====== TEXT PROVIDED
Four participations in the 24 hours of Le Mans including three with the Team Larbre Compétition

24 Hours of Daytona in 1996, BPR Championship in 1995 & 1996

1997 FFSA GT Champion, 2002 FFSA GT Vice-Champion

Driven by Formula 1 and Endurance legends

Porsche certificate of authenticity

Ascott Collection is particularly proud to offer for sale this rare 1995 Porsche 993 GT2 EVO (#WP0ZZZ99ZTS393103) developed by the manufacturer to race in GT1.

During its first three years in the Larbre Compétition Team, this outstanding car enjoyed the support of the PORSCHE factory, returning to the parent company six times between the BPR races, the 24 Hours of Daytona and the 24 Hours of Le Mans.

Entered for four successive years in the 24 Hours of Le Mans, from 1995 to 1998, it was driven by F1 and endurance celebrities such as JP Jarier, Erik Comas, J Barth, Bob Wollek, etc….

Crowned winner of the French GT FFSA Championship in 1997, it won the title of vice-champion in 2002, just before the end of its career.

Acquired by its current owner in 2003, it has had only one owner in the last 17 years and has just undergone major restoration work.

This Porsche 993 GT2 Evo works car is eligible to compete in the most prestigious historical events in Europe and the United States.

​One of the three 1995 PORSCHE 993 GT2 EVOs developed for GT1 racing by Porsche

In 1993, Porsche presented a new generation of its legendary 911s, named 993 for the occasion. A GT2 version was then developed, to meet the approval requirements for the category. The 993 GT2 had enlarged wings and a larger rear aileron with air intakes incorporated into its uprights to improve engine cooling. The 3.6-litre engine delivered 424 hp, which was increased to 444 hp in 1998. It was a “conventional” 993 GT2, but already a thoroughbred, designed to take on its competitors, the Callaway Corvettes, Ferrari 348 LMs, Honda NSXs, Lotus Esprits and Venturi 400 GTRs.
============
====== SUPPLIED MATERIAL
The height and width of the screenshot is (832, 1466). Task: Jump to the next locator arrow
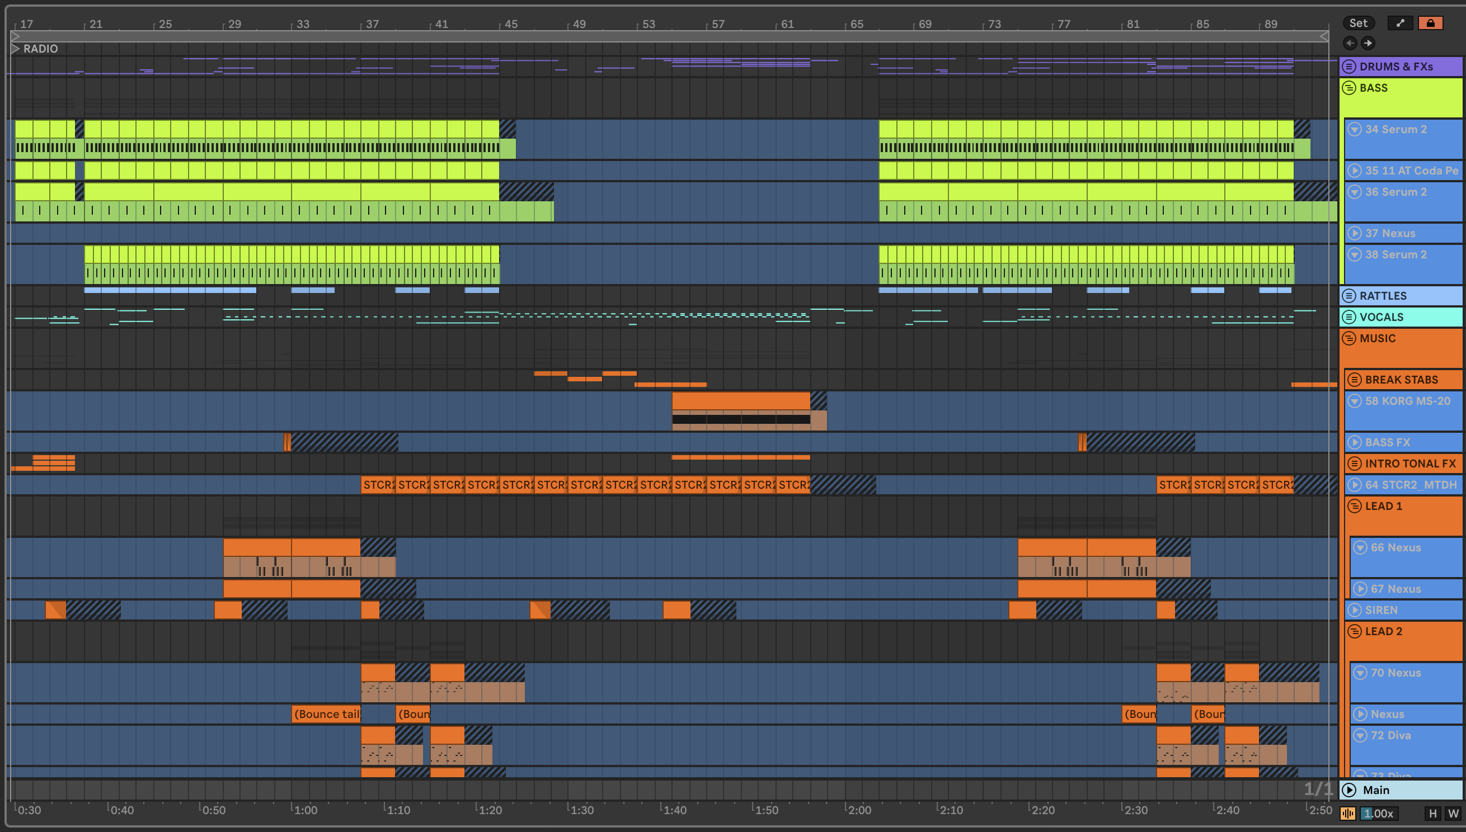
============
List every competitor car that the Porsche 993 GT2 sale listing says the 993 GT2 was designed to take on.

▶ _FINAL RESULT_: Callaway Corvettes, Ferrari 348 LMs, Honda NSXs, Lotus Esprits, Venturi 400 GTRs